Outcomes of bypass surgery to repair blocked arteries in the legs tend to be better in the roughly one-in-five people who have inherited a specific genetic variation from both parents, according to a study presented at the Vascular Annual Meeting in Chicago on June 18.
The new findings may prove useful in weighing treatment options for the estimated eight million people in the U.S. with peripheral artery disease (PAD), a condition that can produce severe disability and lead to amputation. Treatment options include surgery and/or medication.
Alexander Clowes, UW professor of surgery, and Michael Conte, University of California- San Francisco professor, Division of Vascular & Endovascular Surgery, led the study. “These studies represent a major breakthrough in our understanding of arteries closing after angioplasty and bypass grafting,” said Clowes. “More importantly, they may help us identify patients at increased risk of treatment failures.

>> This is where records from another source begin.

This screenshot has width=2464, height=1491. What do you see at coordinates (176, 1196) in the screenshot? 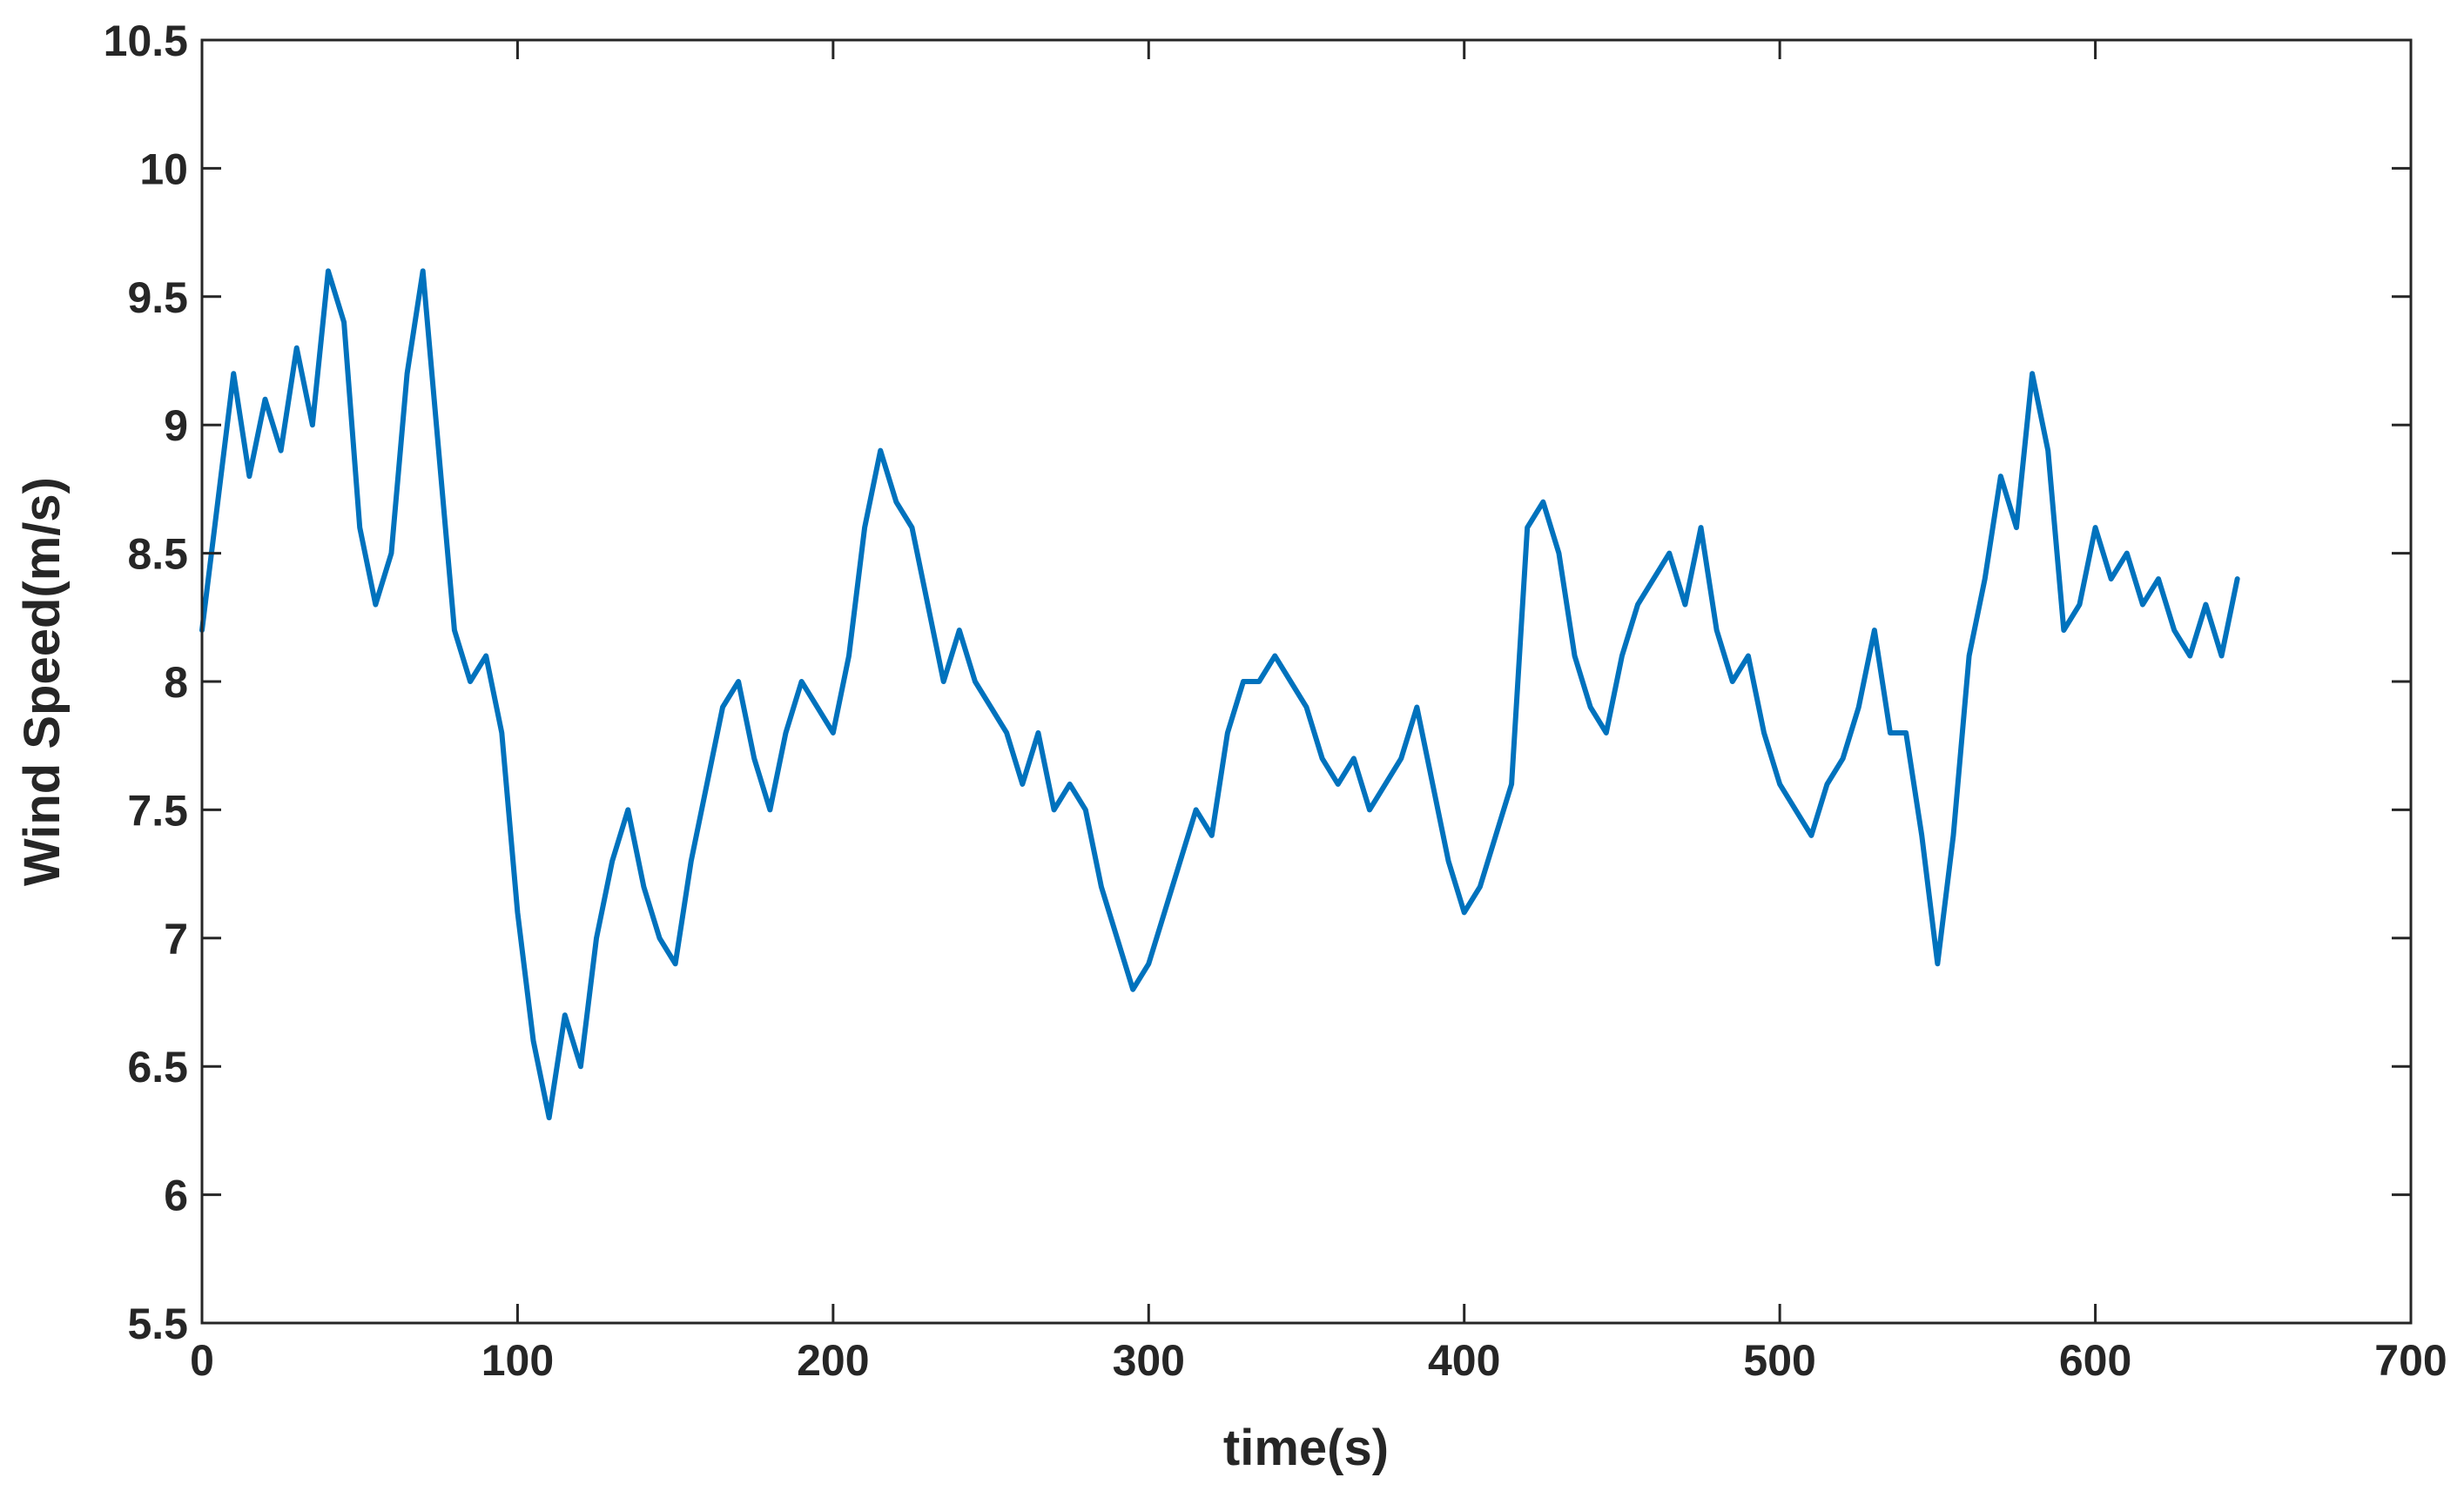
I see `y-tick-label: 6` at bounding box center [176, 1196].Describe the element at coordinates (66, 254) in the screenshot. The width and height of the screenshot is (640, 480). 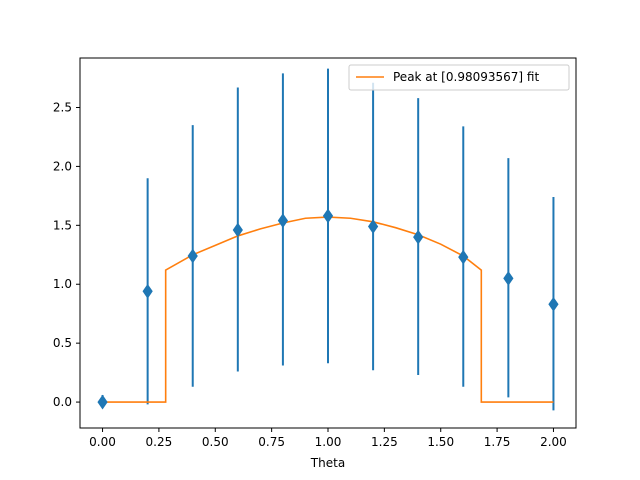
I see `y-axis: 0.0 0.5 1.0 1.5 2.0 2.5` at that location.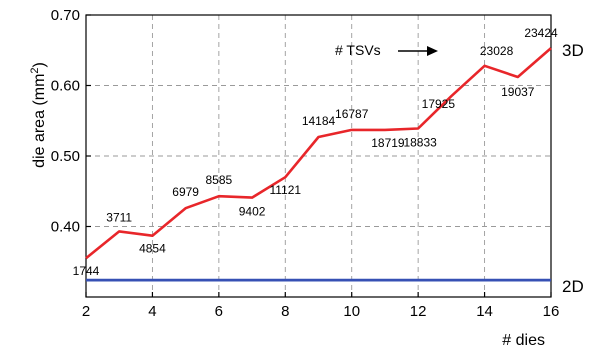 The height and width of the screenshot is (353, 597). What do you see at coordinates (358, 50) in the screenshot?
I see `annotation-label: # TSVs` at bounding box center [358, 50].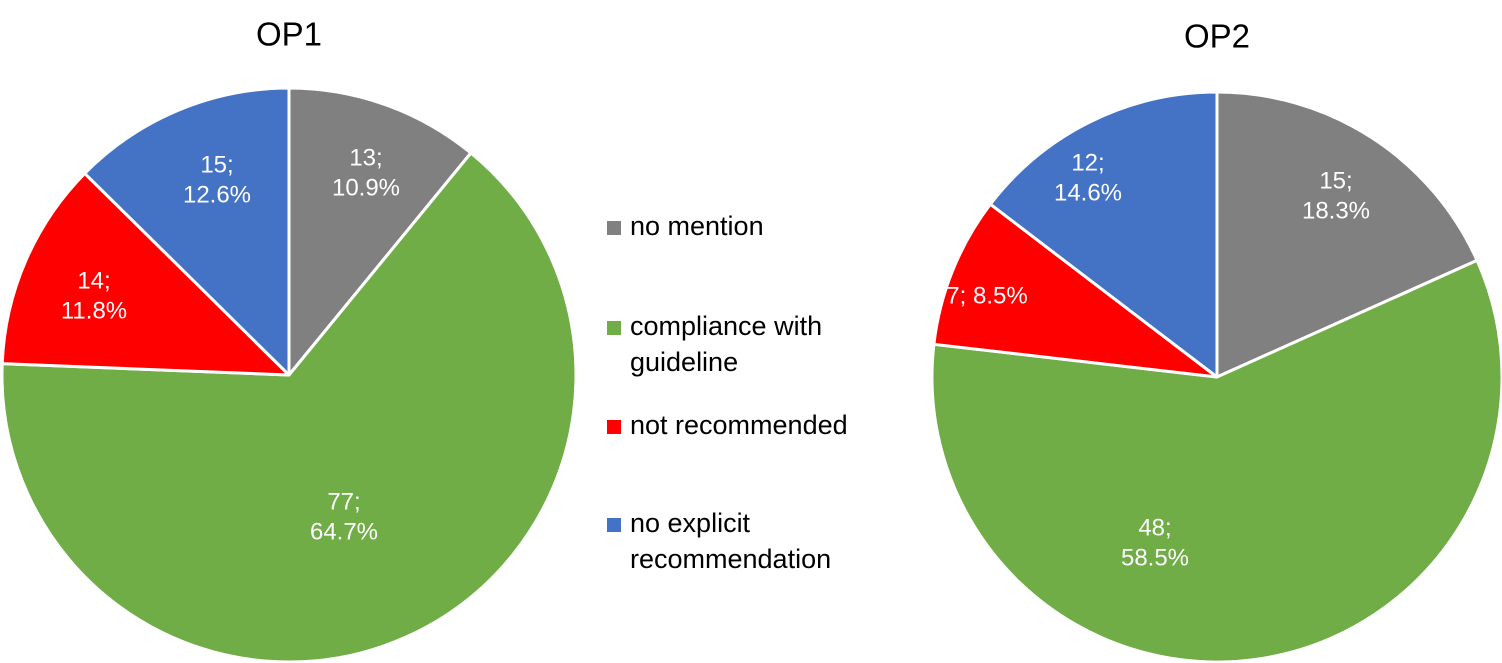 This screenshot has height=663, width=1502. What do you see at coordinates (739, 425) in the screenshot?
I see `legend-label: not recommended` at bounding box center [739, 425].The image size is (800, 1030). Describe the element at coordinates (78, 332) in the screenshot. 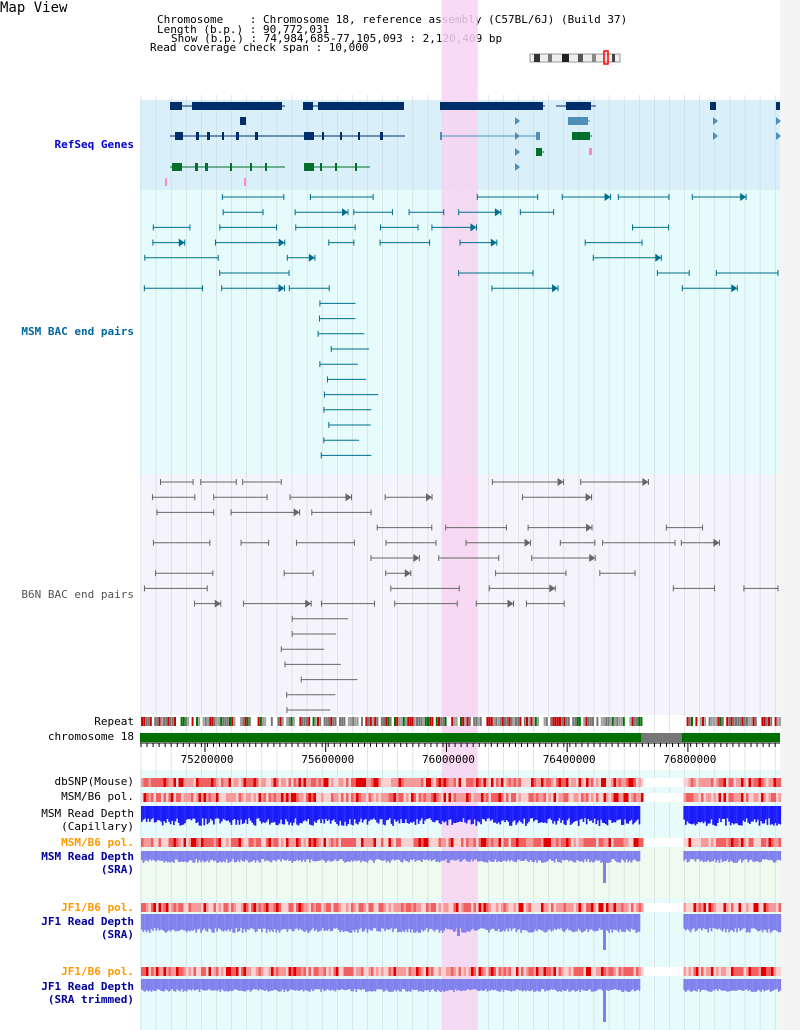

I see `track-label-msm-bac: MSM BAC end pairs` at that location.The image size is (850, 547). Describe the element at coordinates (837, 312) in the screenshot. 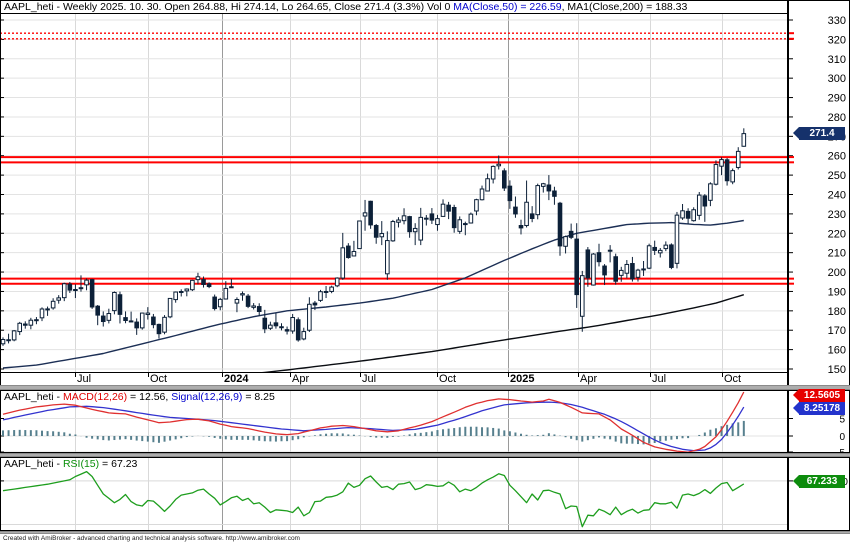

I see `svg-text: 180` at that location.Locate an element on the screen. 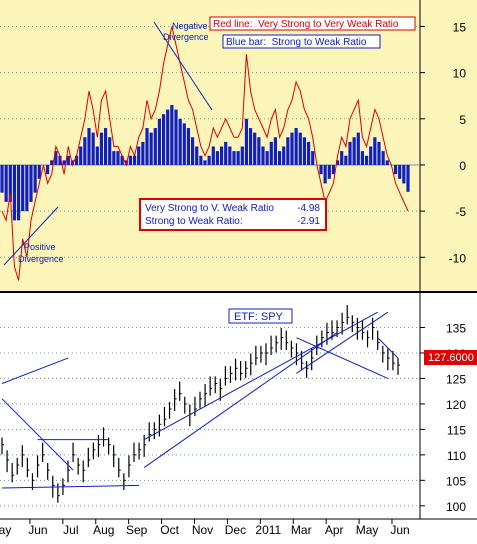 The width and height of the screenshot is (477, 544). x-tick-label: Mar is located at coordinates (302, 530).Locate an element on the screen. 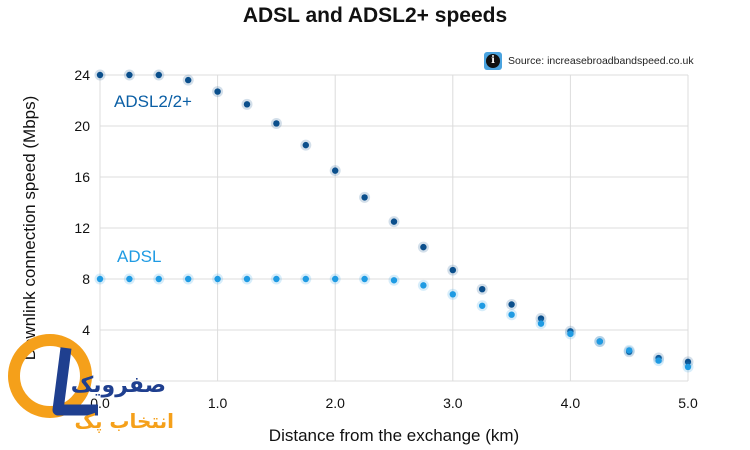 The image size is (750, 450). watermark-logo: صفرویک انتخاب پک is located at coordinates (91, 384).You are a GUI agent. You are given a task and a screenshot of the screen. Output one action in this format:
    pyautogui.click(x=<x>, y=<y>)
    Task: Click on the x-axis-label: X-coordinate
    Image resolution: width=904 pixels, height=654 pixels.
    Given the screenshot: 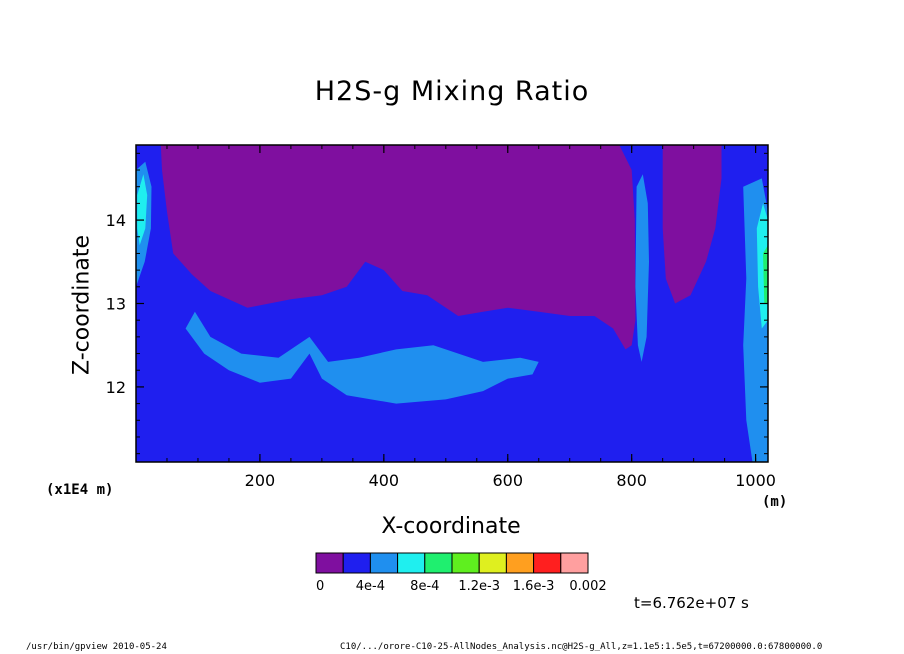 What is the action you would take?
    pyautogui.click(x=451, y=526)
    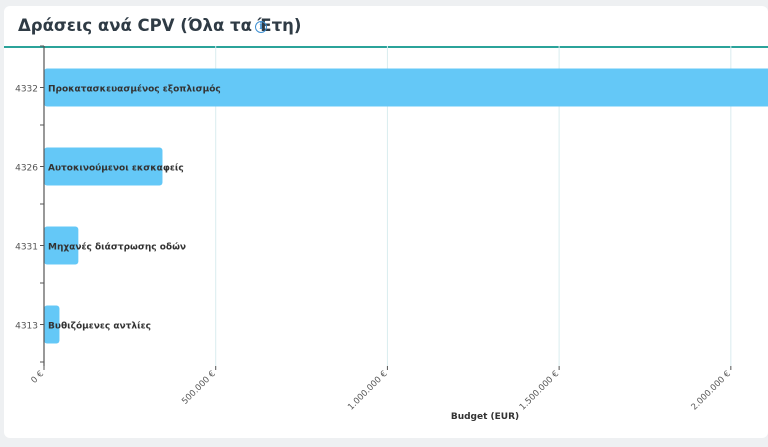 The height and width of the screenshot is (447, 768). Describe the element at coordinates (160, 26) in the screenshot. I see `card-title: Δράσεις ανά CPV (Όλα τα Έτη)` at that location.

These results may also accelerate drug development to prevent re-narrowing of vascular reconstructions.”
Conte and Clowes performed a gene association study in a group of 204 patients who had undergone a leg vein bypass graft. They tested the patients for a common variation of the gene p27, which is known to control how cells grow. The physicians are members of the Vascular Cures Research Network, a national research consortium. Members of this team share information and results in order to substantially accelerate the development of new drugs, technologies and predictive tools for vascular disease.
The study was funded partially by the National Heart, Lung and Blood Institute and Vascular Cures.